Correction of the MDS paper

corrections

Section 2 of the paper posits that it is desirable for dissimilarity measures in detrital geochronology to exhibit the following four properties:

1. δ_i,j is independent of sample size N
2. δ_i,j = 0 if i = j and δ_i,j > 0 otherwise	(non-negativity)
3. δ_i,j = δ_j,i	(symmetry)
4. δ_i,k ≤ δ_i,j + δ_j,k	(triangle inequality)

Although this may appear reasonable at first glance, it turns out that the first two requirements are mutually incompatible. The paper’s assertion that the effect sizes of statistical tests such as Chi-square and Kolmogorov-Smirnov (K-S) fulfill all four requirements is incorrect on three levels. First, the effect size of the Chi-square test fulfils requirement 1 but not 2. Second, the K-S test does not have a calculable effect size. And third, the K-S statistic fulfils requirement 2 but not 1. The reason for the incompatibility of requirements 1 and 2 is simple. To guarantee non-negativity, the definition of dissimilarity measures commonly includes quadratic terms or absolute values, which inevitably introduce positive bias. Note that this is not only the case for the K-S statistic, but also for Euclidean distances such as the Aitchison dissimilarity. Interestingly, the removal of requirement 1 is good news for the applicability of multidimensional scaling to provenance research, because doing so greatly increases the number of suitable dissimilarity measures. With requirement 4 also being optional (in non-metric scaling), MDS turns out to be even more flexible and widely applicable than proposed in the original paper.

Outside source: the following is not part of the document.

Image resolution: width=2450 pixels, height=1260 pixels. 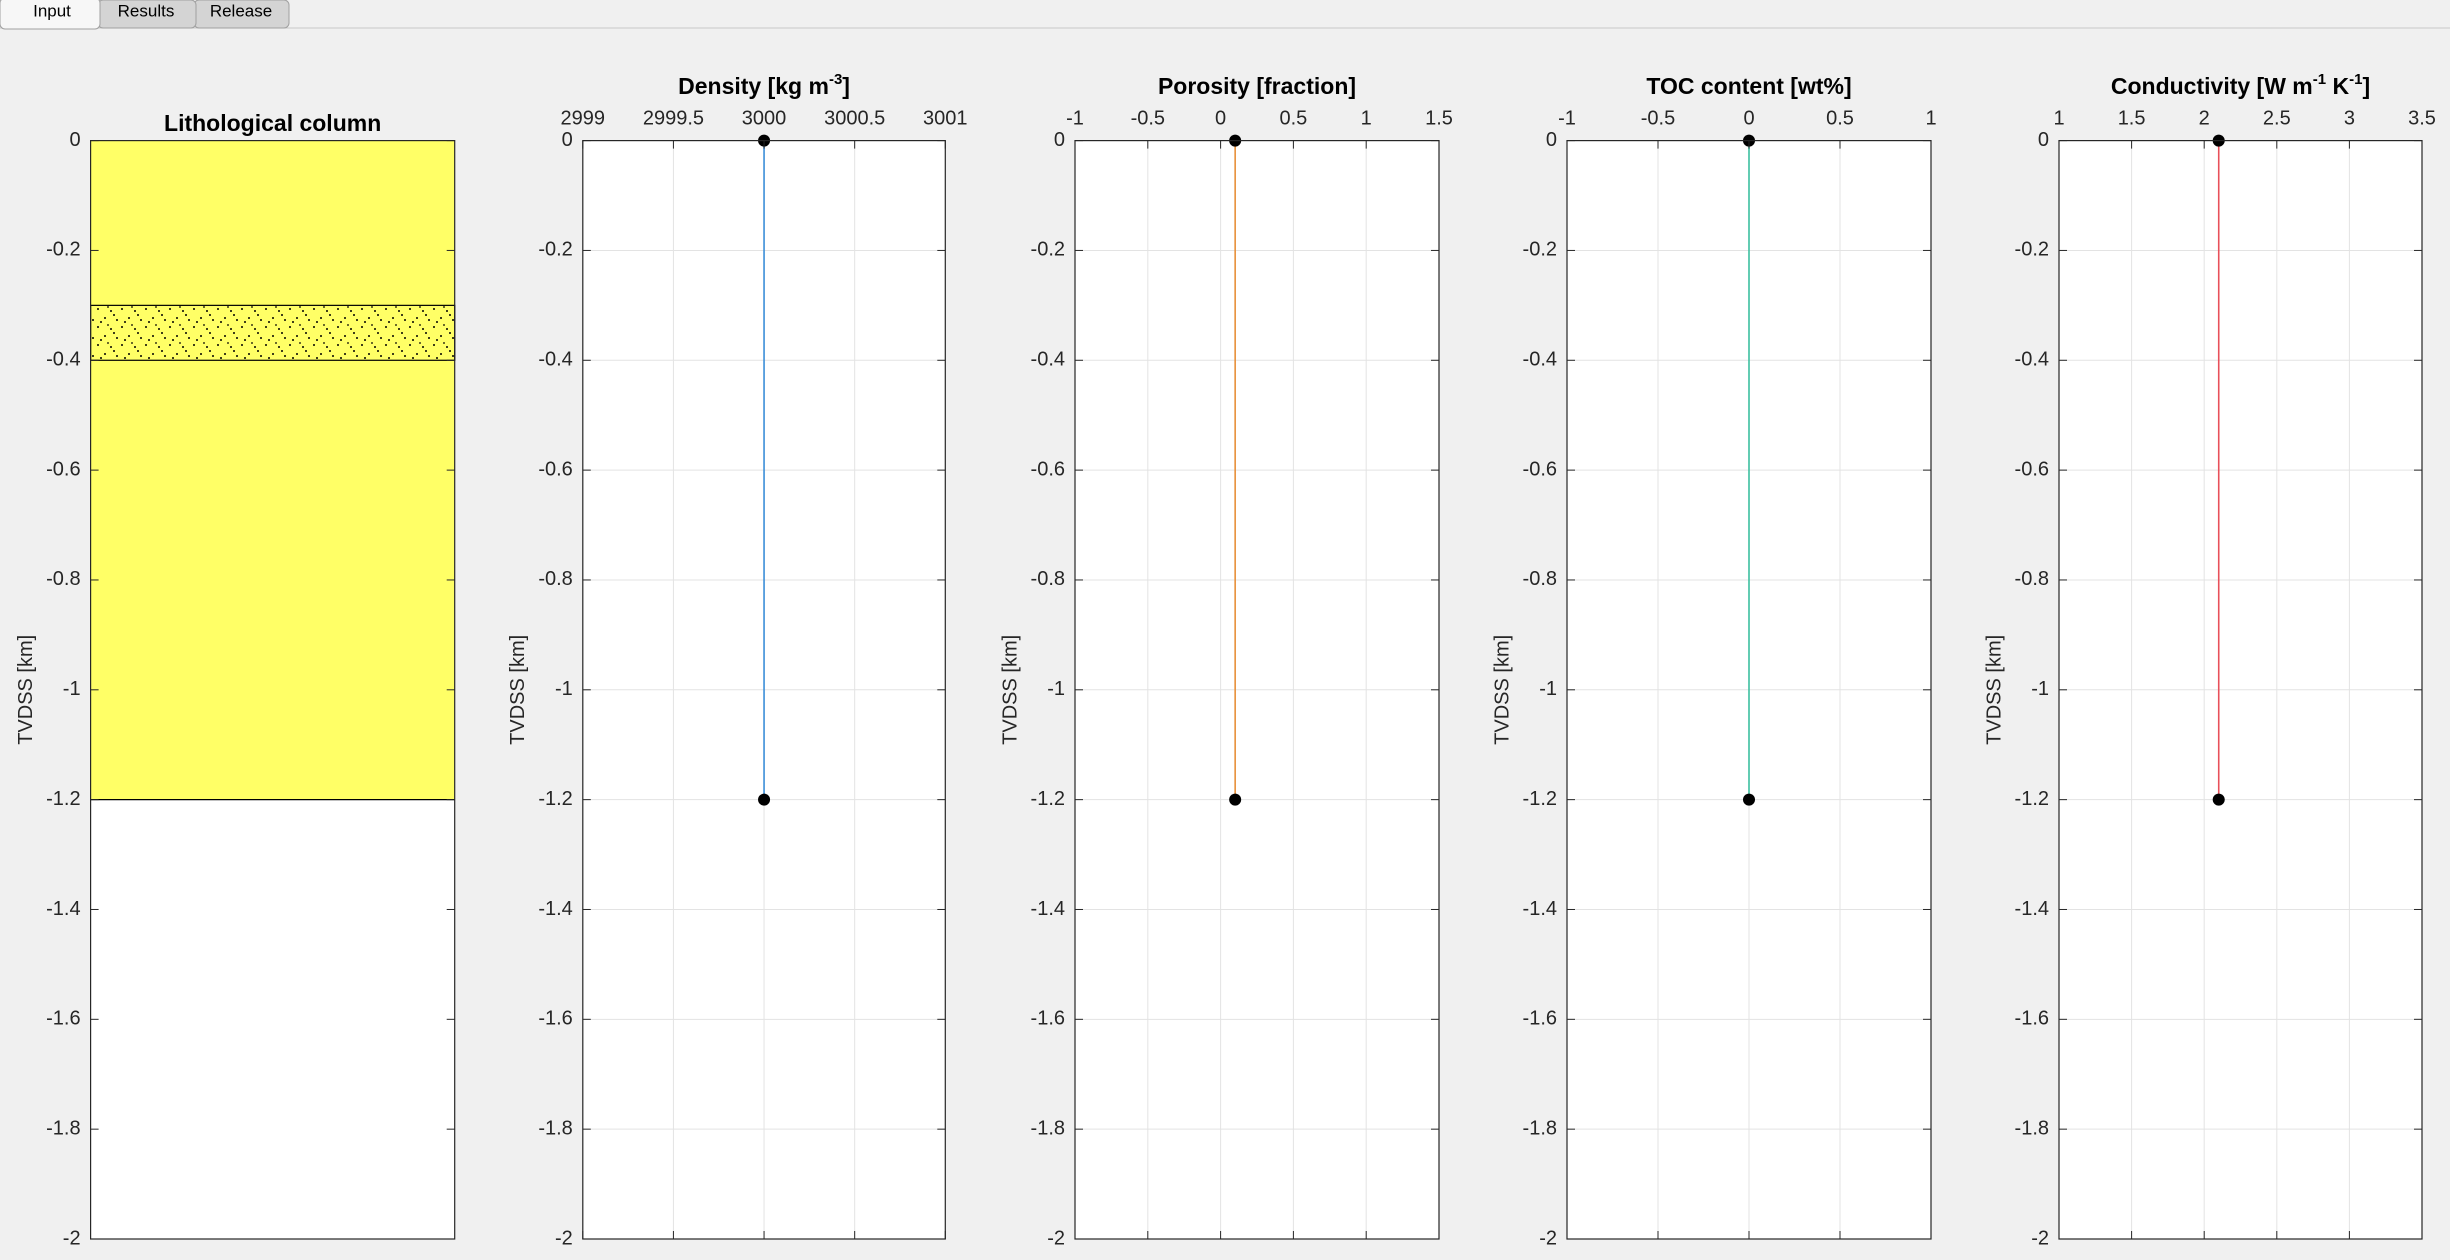 I want to click on title-part: Conductivity [W m, so click(x=2212, y=86).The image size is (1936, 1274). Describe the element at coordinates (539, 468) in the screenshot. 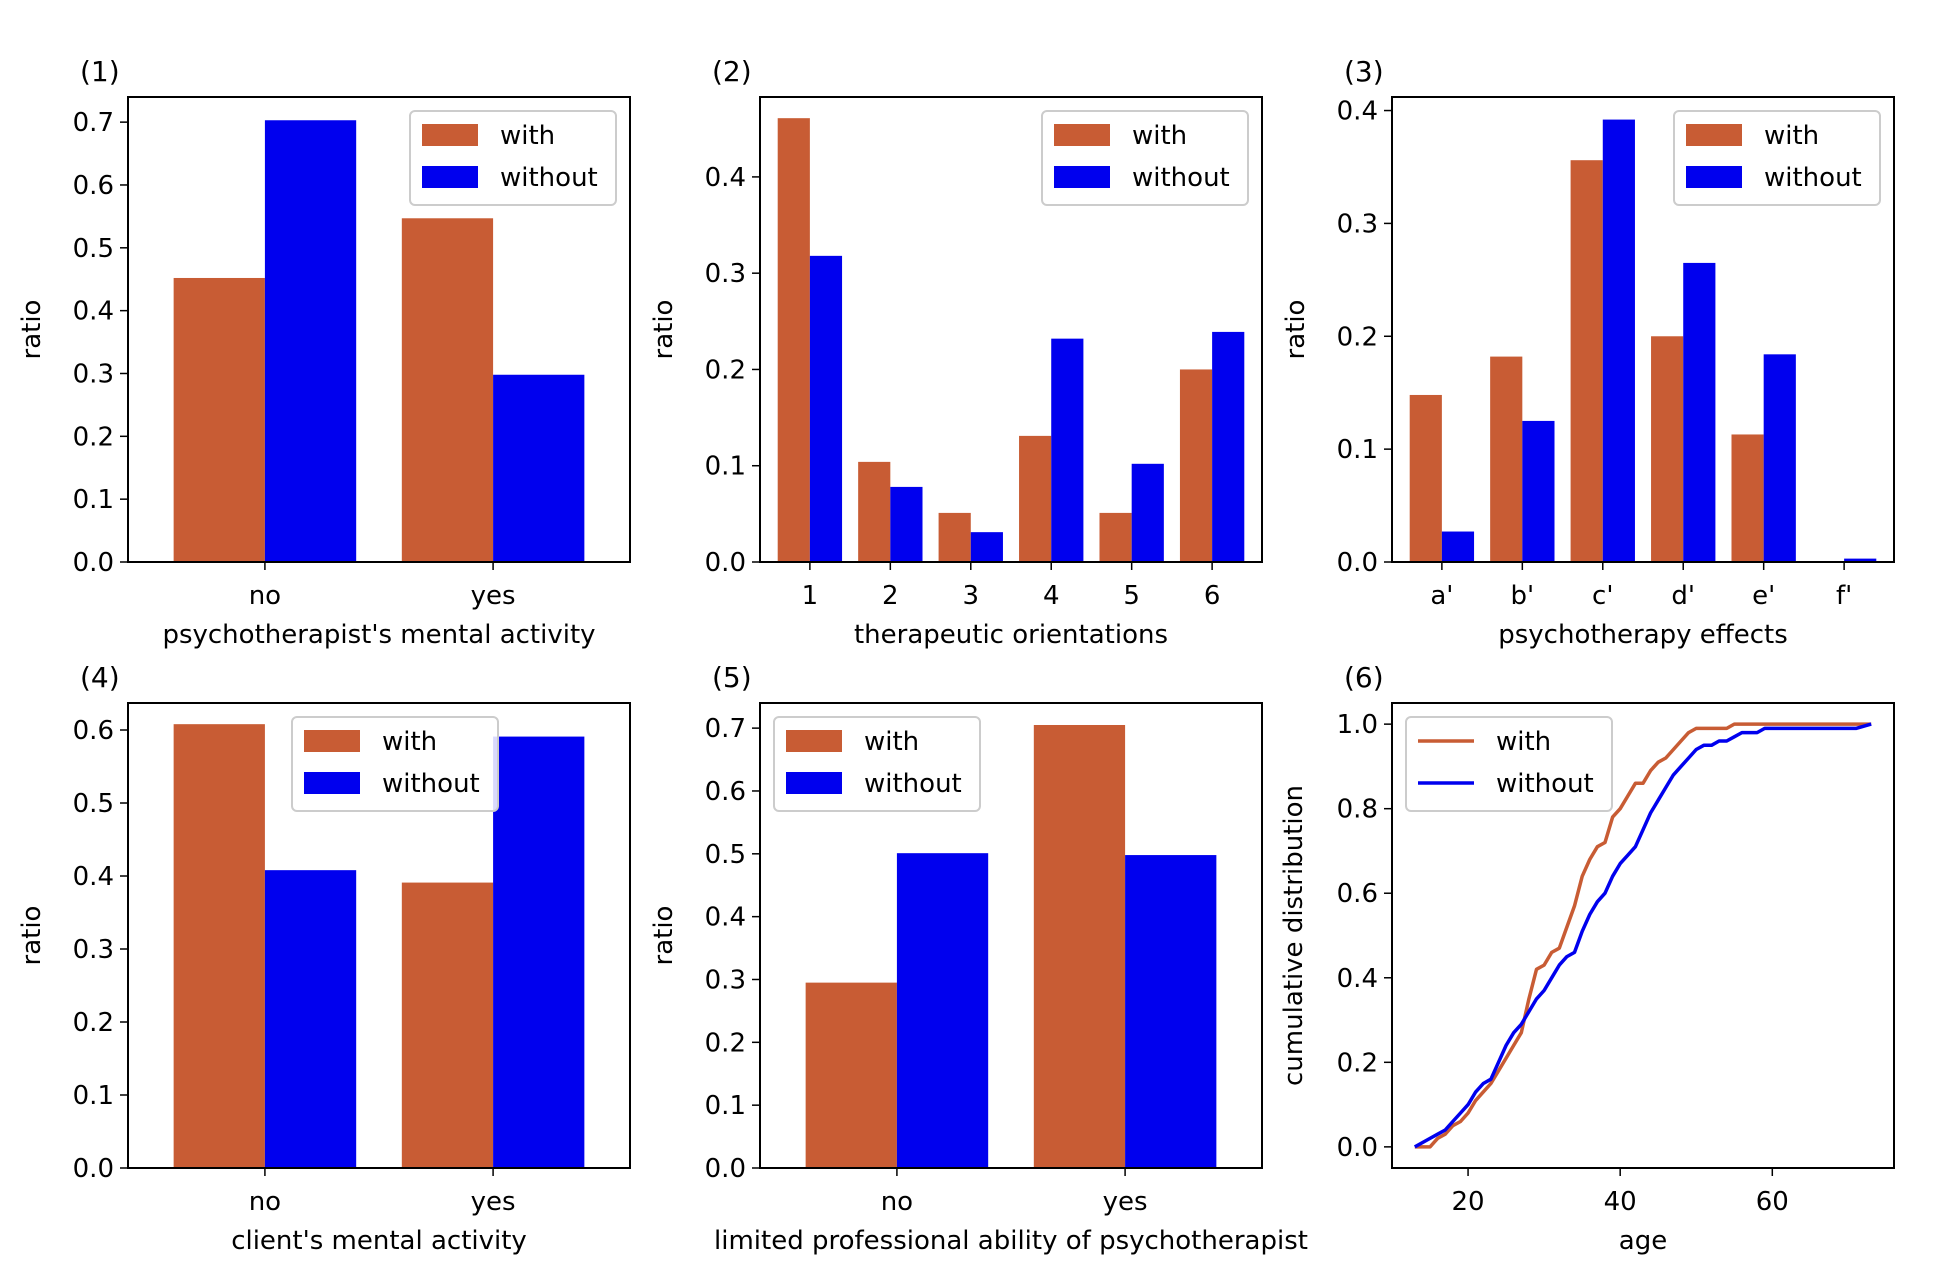

I see `bar-without-yes` at that location.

The observant reader may also note a slight mismatch between Equation 13 and the plot coordinates of Figure 3a. This is because Equation 13 was calculated by classical MDS whereas Figure 3a was calculated by metric MDS. Equation 13 further implies that two-dimensional MDS configurations are given by the first two dimensions of any higher dimensional case. Although this is true for classical MDS, it is important to note that it is not necessarily the case for (non)metric MDS. Fortunately, neither the examples nor the computer code provided with the paper are affected by this inaccuracy.